“Heaviness in the heart of man makes it stoop; but a good word makes it glad.”

Proverbs 12:25

Never underestimate what God is going to do through the things you say and do today.


Although they come in all shapes and sizes, they’re powerful instruments to be sure.  When used rightly, they raise up another (edification); but, when wielded unwisely, they become devilish instruments of destruction like sharp razors that raze those who hear them.

Who of us has not experienced firsthand the truism of Solomon’s words about a “heavy heart”?  Assuredly, such malady of mind and soul “makes it stoop” (Heb. “shachah”—“to lie prostrate, fall down flat, to depress, etc.”  And, the picture here is one bowed down under a heavy burden.

Yet, interestingly, the word also means “to bow in homage or reverence to royalty or God” and to “humbly beseech.”  Thus, even in our heavy-heart situations we should still cry out to the One Who is our “Burden-Bearer” (Is. 53:4), knowing He will quickly come to our aid as we “cast on Him all of our cares” (I Pet. 5:7; Mt. 11:28-30).

In our Manna we also see the tremendous opportunity and responsibility we have to say “a good word” to those who are “stooped down with sorrow.”  The world is sad enough in its own right without our adding to it by vicious verbs, nasty nouns, acrid adjectives and adverbs, etc.  Much better are “words fitly (Heb. ‘ophen’—‘in season, appropriate, etc.’) spoken”—for they shall be cherished by the recipient as “apples of gold in picture frames of silver” (Prov. 25:11).

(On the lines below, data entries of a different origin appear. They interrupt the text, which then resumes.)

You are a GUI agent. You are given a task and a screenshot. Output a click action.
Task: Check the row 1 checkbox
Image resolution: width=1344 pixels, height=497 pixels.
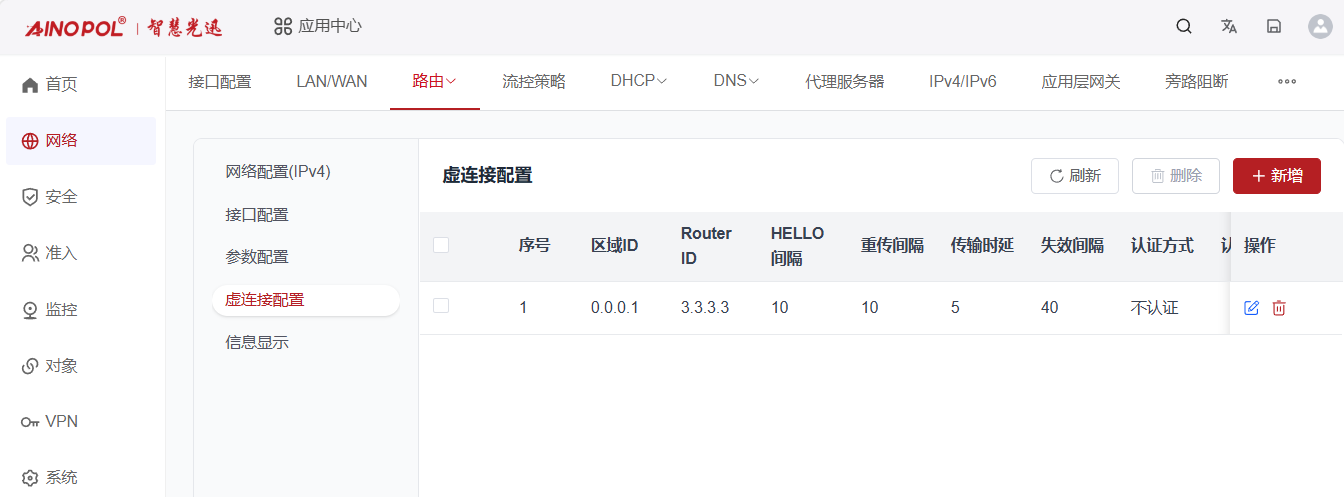(441, 306)
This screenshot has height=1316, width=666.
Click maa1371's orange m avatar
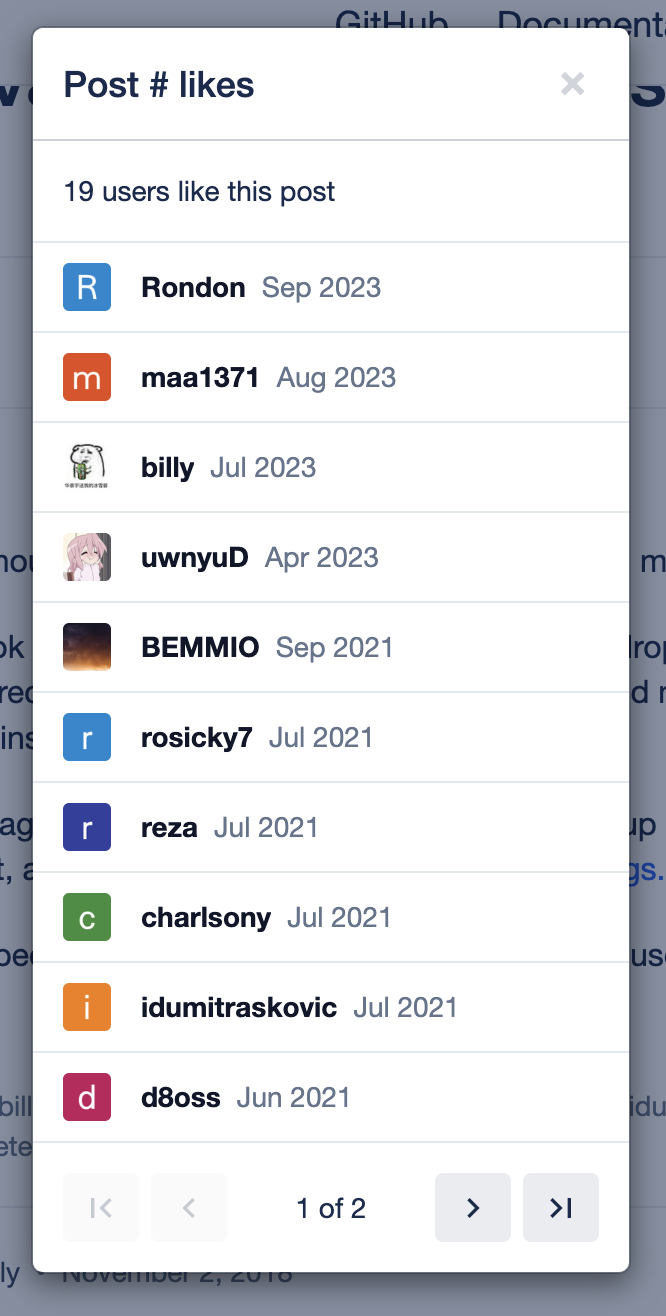coord(87,378)
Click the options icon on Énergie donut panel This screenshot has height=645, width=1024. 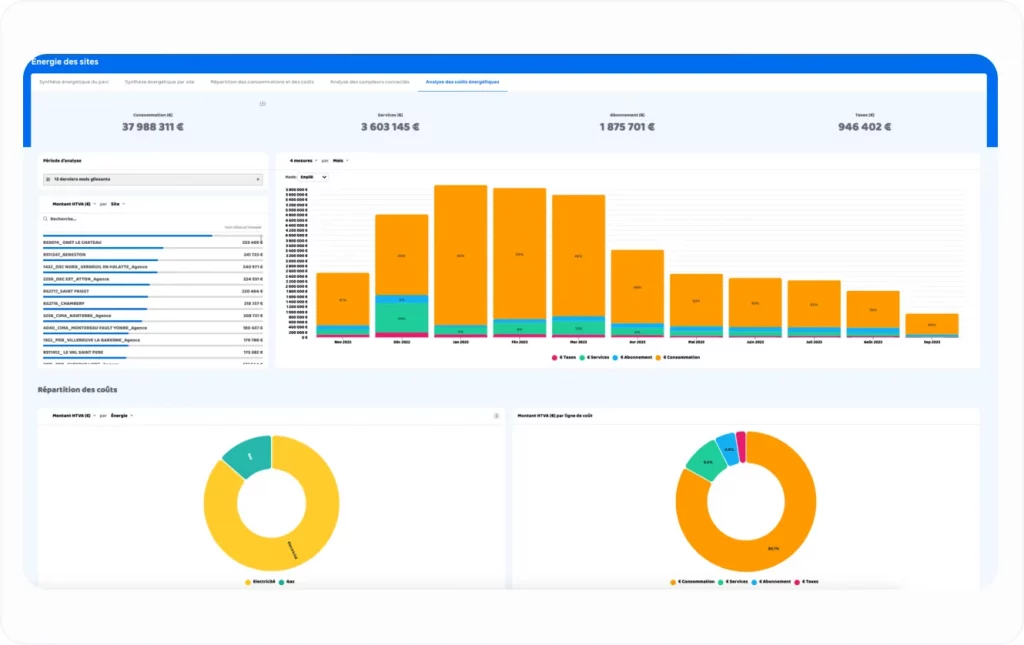click(x=496, y=415)
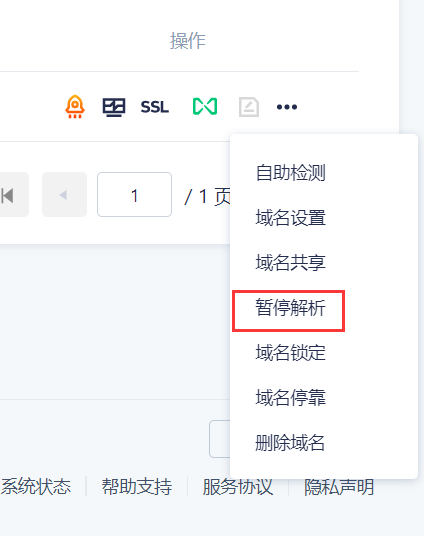Click the orange rocket acceleration icon

[75, 107]
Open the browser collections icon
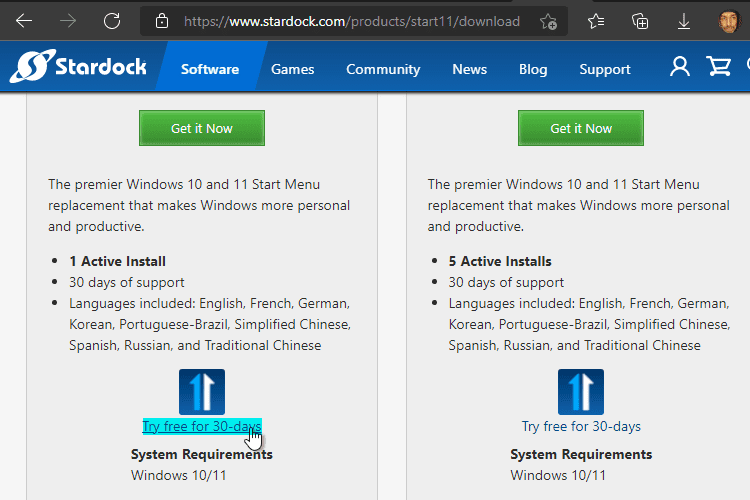750x500 pixels. coord(640,21)
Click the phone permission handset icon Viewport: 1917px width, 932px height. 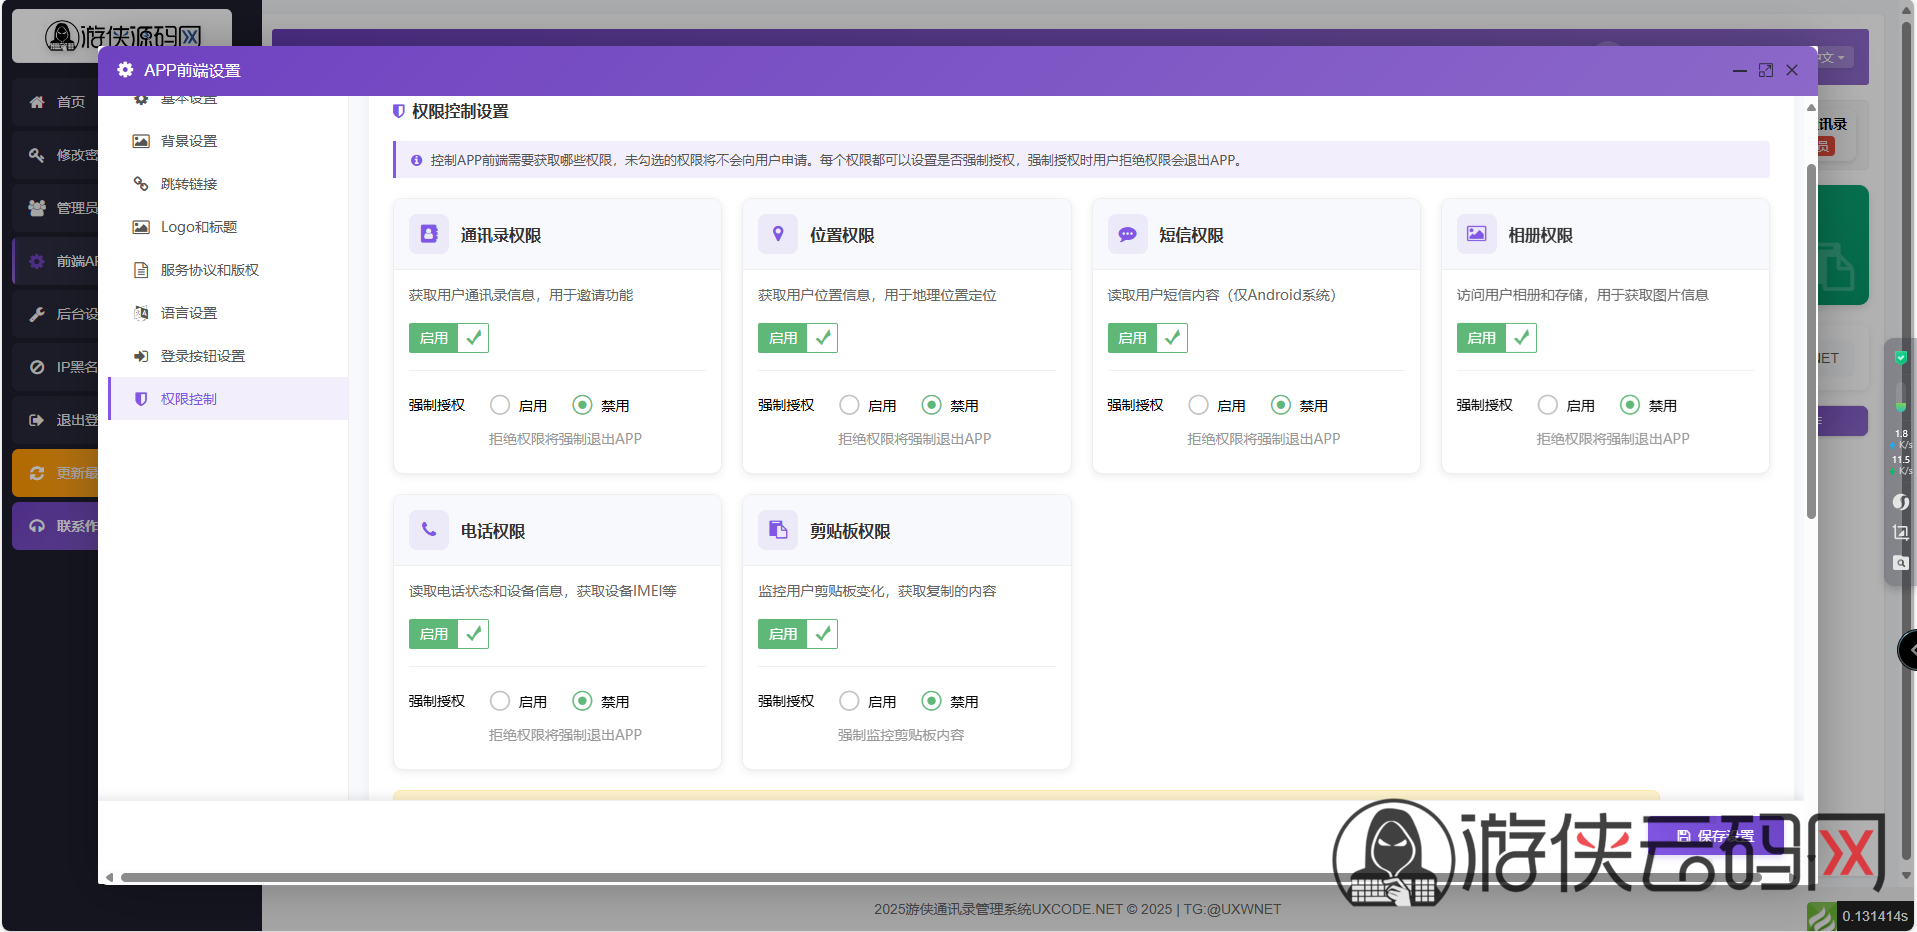[x=429, y=530]
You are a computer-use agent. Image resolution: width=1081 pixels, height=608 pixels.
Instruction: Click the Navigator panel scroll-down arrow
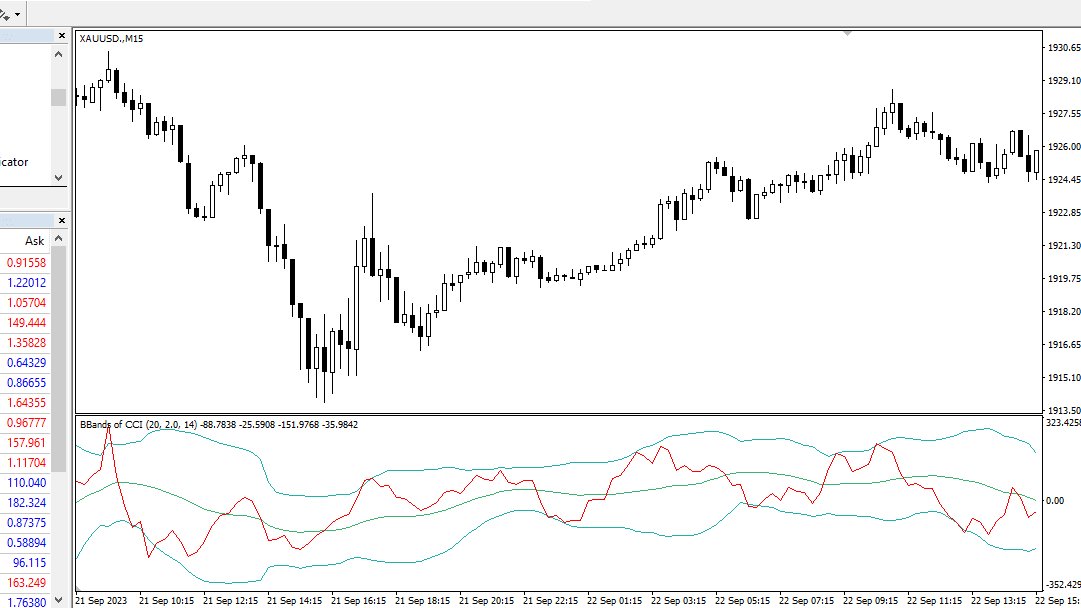[x=59, y=178]
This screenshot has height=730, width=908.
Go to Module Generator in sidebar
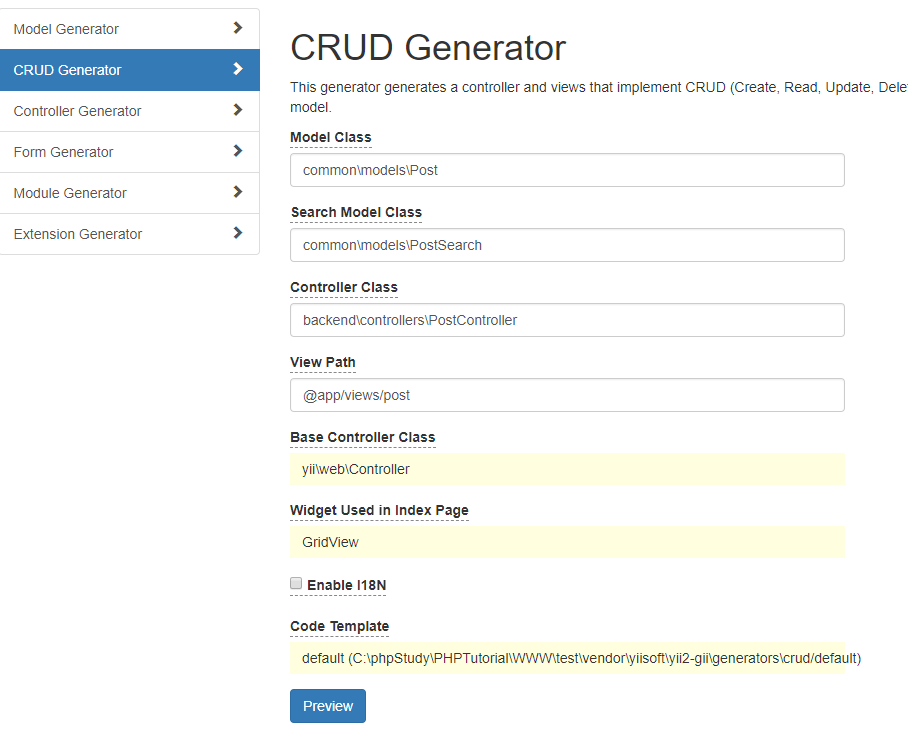click(x=70, y=193)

Too often when we see someone struggling we hesitate to say anything for fear of making things worse.  And, if we do speak, too often it’s some trite word of encouragement like “Cheer up; it’s going to get better,” which is like throwing a concrete block to a drowning man.

The words that “make a heavy heart glad (Heb. ‘samach’—‘to brighten up, cheer up, become joyful, rejoice, etc.’)” are gracious words that remind the hearer of God’s near Presence and the Savior’s tender care.  They do not minimize or discount the suffering one’s going through; however, they do remind him/her—particularly if they’re a believer—that God is near (Ps. 46:1) and working behind the scenes in his/her life (Rom. 8:28).

What about you, Pilgrim?

How are you doing today?

Is your heart happy or heavy?  Are you stepping up or stooping down?  Are you praising God or feeling pressured?  Whichever best describes you, stop right now and “tell it to Jesus—for He’s a Friend that’s well-known.”

Then ask the Lord to lead you to someone today who needs a “good word from the Lord” and “comfort them with the comfort with which you’ve been comforted” (II Cor. 1:3-4).  You might be surprised at the response you get and Who shows up to join in the conversation (Lk. 24:13-17; Dan. 3:24-25).